Nobody had a bigger smile on her face at the curtain call than Montego Glover. The actress, playing the title role in Elton John and Tim Rice’s “Aida,” this week’s Music Circus production, had every reason to smile. She had just turned in a mesmerizing performance as the fiery Nubian princess, captured by Egyptian soldiers, who falls in love with her captor, Army captain Radames (Michael Hunsaker).
“Aida” probably has no songs you’ve heard before, but Glover gives a stunning, emotional performance of the first act finale, “The gods love Nubia” and a song from prison, “Easy as Life.”
As her lover, Hunsaker is a strong, virile, handsome man torn between his love of Aida and his duty to his father, Zoser (Adrian Zmed), whose dream is to see his son on the throne of Egypt and who, to that end, has arranged for his son to marry the daughter of the Pharoah (Mark La Mura)

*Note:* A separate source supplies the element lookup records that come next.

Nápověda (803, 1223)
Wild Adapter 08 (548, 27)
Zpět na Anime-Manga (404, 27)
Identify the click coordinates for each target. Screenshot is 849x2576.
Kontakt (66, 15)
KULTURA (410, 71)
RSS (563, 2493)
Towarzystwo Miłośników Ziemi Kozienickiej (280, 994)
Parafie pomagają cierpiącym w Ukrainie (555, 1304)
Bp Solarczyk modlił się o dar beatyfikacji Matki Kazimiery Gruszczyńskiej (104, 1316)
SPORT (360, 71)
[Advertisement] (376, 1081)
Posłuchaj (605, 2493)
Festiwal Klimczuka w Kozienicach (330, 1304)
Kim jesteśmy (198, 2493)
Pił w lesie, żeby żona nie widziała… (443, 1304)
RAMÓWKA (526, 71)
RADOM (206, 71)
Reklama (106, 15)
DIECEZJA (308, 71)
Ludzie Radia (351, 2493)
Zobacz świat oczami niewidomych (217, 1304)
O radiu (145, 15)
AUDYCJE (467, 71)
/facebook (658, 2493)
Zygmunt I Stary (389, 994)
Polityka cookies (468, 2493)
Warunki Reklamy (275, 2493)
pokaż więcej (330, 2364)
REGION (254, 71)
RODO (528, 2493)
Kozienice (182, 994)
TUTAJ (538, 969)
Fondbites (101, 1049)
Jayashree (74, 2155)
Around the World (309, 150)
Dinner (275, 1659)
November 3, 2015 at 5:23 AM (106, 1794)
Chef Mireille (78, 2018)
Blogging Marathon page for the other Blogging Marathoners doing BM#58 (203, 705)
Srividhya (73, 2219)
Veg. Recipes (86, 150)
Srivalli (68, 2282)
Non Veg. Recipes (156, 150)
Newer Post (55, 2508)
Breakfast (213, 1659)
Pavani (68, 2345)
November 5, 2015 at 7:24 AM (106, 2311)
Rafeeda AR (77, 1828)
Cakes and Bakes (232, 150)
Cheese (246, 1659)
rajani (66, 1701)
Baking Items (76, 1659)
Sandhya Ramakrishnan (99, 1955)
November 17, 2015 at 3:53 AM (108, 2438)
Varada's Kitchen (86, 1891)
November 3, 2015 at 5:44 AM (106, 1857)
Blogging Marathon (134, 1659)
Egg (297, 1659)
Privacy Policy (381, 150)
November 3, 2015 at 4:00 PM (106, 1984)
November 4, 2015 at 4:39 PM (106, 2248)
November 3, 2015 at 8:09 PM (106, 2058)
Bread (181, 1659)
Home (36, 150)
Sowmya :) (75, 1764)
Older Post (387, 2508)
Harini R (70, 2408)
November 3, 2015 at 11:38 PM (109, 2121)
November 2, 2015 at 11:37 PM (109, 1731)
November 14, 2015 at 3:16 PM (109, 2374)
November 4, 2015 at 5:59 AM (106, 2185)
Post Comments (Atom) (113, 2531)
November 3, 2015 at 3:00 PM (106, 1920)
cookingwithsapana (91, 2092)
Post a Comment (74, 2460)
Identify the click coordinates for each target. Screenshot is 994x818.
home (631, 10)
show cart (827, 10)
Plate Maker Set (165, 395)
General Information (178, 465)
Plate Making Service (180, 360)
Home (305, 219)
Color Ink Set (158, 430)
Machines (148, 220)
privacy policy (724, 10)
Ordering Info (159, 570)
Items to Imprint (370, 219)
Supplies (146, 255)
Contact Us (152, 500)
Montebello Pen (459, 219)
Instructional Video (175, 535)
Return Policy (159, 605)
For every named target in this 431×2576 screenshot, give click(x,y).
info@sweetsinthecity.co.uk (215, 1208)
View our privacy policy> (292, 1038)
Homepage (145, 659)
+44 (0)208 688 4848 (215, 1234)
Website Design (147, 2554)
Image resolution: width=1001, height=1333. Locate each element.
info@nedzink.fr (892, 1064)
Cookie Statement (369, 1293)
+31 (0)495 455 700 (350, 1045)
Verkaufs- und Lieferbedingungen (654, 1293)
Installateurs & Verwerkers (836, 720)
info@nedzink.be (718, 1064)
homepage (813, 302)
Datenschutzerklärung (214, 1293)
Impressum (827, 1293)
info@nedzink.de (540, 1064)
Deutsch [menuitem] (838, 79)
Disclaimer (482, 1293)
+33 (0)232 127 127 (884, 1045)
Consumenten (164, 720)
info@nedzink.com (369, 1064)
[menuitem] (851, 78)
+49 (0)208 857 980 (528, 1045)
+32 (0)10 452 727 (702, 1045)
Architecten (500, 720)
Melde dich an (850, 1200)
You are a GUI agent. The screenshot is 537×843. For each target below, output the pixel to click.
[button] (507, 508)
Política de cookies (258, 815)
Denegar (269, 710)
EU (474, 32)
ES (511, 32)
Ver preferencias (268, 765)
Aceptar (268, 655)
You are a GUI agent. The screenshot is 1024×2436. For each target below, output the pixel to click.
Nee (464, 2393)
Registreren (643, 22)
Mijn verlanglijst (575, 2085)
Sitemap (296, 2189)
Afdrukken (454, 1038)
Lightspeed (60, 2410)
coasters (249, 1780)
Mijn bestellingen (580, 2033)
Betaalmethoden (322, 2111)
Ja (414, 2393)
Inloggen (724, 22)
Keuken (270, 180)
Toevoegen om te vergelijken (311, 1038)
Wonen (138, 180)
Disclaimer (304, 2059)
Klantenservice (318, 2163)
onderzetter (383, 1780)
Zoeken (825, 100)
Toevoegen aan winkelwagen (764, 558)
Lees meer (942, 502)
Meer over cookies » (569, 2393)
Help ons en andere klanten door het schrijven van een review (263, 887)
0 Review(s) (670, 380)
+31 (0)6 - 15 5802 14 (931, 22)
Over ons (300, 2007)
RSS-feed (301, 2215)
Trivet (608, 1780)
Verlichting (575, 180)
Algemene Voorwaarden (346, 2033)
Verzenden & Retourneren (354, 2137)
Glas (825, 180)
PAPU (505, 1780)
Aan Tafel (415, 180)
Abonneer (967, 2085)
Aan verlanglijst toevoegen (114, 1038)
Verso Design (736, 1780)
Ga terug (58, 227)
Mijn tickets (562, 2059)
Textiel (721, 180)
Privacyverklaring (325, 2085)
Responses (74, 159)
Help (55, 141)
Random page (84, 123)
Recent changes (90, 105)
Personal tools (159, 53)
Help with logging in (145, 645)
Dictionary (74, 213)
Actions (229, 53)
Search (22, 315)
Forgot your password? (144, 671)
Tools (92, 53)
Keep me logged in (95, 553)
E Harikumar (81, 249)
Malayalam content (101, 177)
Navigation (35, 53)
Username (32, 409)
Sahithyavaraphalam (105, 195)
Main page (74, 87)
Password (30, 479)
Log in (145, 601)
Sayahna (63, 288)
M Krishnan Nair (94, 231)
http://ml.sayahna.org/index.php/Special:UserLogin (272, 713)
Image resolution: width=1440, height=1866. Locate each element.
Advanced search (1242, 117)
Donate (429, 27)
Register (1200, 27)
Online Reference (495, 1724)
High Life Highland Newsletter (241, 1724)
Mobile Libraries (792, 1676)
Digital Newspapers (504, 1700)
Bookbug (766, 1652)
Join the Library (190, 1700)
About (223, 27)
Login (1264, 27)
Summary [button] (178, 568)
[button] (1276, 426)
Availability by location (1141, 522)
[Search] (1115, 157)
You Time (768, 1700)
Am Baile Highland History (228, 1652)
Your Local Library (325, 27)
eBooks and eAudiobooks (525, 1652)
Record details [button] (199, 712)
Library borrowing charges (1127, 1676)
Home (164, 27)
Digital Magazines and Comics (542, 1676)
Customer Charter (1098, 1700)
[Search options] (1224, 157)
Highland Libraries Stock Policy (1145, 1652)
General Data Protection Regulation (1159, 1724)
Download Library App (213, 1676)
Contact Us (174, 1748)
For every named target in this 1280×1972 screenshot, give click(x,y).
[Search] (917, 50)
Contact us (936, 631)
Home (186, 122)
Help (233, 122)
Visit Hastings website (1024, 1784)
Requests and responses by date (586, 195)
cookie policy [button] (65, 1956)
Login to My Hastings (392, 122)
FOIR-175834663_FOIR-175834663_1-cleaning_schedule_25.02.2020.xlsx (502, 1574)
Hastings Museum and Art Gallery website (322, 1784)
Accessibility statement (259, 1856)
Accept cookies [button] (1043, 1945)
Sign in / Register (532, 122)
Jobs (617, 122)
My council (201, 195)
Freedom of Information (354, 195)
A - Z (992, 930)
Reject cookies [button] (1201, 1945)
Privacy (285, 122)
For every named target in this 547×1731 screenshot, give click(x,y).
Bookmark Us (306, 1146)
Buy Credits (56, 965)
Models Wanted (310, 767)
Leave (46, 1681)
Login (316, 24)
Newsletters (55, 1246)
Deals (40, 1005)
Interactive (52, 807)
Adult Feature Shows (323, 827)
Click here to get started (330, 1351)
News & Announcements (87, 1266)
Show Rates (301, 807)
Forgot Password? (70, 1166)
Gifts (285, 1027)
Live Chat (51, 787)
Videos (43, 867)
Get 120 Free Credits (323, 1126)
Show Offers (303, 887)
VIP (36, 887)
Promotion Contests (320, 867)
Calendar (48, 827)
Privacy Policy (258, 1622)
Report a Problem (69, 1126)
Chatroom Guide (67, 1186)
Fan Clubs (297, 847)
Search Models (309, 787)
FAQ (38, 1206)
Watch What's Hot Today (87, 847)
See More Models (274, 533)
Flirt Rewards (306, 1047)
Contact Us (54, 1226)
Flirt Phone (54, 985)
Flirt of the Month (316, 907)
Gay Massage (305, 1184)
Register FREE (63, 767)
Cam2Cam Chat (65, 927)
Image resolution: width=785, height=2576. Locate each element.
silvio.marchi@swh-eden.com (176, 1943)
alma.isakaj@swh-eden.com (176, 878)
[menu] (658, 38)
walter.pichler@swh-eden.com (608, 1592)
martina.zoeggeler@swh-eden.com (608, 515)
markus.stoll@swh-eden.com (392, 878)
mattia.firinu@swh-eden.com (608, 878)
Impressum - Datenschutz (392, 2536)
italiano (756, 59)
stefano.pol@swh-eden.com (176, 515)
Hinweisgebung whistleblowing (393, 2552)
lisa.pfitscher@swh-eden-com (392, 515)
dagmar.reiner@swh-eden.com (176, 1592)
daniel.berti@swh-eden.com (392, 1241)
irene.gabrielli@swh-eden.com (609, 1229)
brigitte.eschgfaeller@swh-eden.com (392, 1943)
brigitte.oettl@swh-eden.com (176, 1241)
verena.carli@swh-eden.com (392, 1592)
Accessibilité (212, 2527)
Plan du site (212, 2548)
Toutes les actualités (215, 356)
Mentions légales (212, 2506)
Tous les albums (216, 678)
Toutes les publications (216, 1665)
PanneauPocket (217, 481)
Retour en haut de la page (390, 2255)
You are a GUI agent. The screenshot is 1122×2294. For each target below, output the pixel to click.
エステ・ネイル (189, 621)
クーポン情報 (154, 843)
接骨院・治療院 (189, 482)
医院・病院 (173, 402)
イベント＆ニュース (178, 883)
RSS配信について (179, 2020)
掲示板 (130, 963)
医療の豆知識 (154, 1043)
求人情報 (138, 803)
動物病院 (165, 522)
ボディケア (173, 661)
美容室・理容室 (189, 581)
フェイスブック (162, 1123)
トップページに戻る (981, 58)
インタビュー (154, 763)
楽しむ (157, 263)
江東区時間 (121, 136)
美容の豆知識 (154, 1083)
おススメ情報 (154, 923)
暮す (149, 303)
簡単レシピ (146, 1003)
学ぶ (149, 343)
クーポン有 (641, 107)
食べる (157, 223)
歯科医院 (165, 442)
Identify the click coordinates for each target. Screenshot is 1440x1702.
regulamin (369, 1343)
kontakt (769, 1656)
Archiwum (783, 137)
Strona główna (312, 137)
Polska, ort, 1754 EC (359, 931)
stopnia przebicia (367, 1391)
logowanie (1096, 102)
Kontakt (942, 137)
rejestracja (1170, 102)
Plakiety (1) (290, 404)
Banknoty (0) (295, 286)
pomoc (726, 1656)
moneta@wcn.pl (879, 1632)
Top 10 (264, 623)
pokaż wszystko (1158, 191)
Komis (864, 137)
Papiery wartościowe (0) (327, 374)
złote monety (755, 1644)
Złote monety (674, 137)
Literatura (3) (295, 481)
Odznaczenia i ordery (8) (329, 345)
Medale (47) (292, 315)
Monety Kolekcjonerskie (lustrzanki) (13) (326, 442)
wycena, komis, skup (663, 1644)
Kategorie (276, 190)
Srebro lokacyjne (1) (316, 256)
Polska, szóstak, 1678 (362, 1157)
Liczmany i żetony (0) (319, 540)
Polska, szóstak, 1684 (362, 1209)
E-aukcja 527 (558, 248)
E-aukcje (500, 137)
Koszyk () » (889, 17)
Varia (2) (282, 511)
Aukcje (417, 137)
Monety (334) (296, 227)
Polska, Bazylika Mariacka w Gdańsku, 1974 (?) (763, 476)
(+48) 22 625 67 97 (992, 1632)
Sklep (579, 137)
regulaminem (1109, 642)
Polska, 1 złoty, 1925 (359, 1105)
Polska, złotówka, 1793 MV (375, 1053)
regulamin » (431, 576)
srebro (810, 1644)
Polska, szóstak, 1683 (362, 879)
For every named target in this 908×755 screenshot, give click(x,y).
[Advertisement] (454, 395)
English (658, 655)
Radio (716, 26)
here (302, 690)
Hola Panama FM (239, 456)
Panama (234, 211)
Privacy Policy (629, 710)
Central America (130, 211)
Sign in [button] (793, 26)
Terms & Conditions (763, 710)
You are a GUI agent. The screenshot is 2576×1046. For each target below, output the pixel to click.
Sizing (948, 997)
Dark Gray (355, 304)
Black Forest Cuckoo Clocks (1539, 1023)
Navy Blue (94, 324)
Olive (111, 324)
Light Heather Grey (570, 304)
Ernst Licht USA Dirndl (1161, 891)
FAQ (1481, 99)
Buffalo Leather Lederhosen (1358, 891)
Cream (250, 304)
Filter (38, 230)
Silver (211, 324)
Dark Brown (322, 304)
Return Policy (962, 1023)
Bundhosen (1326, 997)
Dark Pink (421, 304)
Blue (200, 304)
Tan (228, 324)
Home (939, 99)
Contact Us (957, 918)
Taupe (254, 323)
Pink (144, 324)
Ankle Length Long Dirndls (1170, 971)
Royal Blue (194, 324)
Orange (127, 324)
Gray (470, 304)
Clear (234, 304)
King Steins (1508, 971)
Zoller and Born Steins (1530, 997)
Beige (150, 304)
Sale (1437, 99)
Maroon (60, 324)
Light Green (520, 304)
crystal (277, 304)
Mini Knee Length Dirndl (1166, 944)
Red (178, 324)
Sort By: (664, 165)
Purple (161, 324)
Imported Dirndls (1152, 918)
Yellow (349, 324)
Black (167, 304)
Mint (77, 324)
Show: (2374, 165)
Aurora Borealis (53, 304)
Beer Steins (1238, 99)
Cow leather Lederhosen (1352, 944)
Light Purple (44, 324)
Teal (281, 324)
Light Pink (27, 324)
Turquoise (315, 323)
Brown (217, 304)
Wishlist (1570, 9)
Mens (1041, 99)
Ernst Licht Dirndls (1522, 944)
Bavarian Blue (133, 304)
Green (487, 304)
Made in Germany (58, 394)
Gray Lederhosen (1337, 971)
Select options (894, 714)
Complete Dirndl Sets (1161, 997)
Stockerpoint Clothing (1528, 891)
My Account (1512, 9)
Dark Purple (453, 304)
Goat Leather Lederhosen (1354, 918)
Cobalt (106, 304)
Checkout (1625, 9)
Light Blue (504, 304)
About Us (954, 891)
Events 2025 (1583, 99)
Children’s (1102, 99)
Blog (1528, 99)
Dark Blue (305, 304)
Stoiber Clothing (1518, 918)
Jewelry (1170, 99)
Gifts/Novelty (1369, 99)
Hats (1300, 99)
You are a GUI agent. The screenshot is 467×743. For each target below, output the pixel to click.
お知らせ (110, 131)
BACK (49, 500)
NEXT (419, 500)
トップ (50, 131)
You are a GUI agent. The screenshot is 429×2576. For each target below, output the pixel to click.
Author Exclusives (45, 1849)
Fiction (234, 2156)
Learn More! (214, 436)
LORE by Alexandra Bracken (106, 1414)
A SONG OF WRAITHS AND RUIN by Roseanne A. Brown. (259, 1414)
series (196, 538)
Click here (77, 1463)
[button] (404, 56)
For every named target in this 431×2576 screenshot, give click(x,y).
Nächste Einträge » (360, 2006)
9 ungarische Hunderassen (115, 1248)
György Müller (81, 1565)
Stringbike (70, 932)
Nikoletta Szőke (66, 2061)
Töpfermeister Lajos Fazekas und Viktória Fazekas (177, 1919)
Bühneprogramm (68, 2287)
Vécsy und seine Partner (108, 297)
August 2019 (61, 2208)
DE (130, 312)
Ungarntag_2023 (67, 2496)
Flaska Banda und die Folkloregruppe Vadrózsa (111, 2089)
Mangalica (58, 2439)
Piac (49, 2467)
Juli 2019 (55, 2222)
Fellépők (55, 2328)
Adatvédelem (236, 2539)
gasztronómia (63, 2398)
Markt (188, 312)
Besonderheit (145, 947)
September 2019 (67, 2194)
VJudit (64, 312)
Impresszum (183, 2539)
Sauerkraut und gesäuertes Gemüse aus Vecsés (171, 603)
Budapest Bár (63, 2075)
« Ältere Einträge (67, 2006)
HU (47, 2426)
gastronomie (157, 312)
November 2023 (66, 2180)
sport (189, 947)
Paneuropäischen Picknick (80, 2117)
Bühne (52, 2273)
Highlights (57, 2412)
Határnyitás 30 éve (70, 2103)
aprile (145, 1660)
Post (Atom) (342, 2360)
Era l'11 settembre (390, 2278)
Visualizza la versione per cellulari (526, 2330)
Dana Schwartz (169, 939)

The third member of this love triangle is Radames’ fiancee, Amneris, the Egyptian equivalent of a “Jewish American princess,” a woman best known for her “beauty, her wisdom, and her accessories,” who also acts as a narrator to the story. Kelli Provart is from the Broadway and touring productions of “Aida” and is simply excellent. She brings a comic touch to the tragic tale, but is also regal as the daughter of the Pharoah, who will assume her father’s throne upon his death and bring peace to the region.
An outstanding trio "A Step Too Far," which opens the second act with the three principal characters describing how they find themselves entangled in conflicted loyalties and emotions.
Though the story will be familiar to opera goers, John and Rice have introduced a new character, Mereb, the wise-cracking Nubian slave who delivers Aida from the slave ship to the palace, and suddenly recognizes her as his princess ("How I know you"). Edward M. Barker gives Mereb a nice balance between wheeler-dealer who really kind of likes his life at the palace, and dedicated Nubian who will protect his princess and his king at all costs.
In the small role of Aida’s father, Amonasro is popular local actor, James Wheatley, who gives a somewhat over the top performance, but who makes a fantastic escape in a boat designed by Michael Schweikardt.
Choreography by Todd L. Underwood is energetic, particularly in the Nubian dance sequences.
This is not a “happily ever after” story, the lovers meeting a tragic end, of course, but as a Disney production the writers can’t let people leave the theater depressed, so they cop out and toss in a “what if...?,” “maybe...” sort of ending to give everyone hope.
With all that is going on in the middle east this week, it seemed odd to be watching this musical, where so many of the lines seem applicable to the Israel-Lebanon conflict.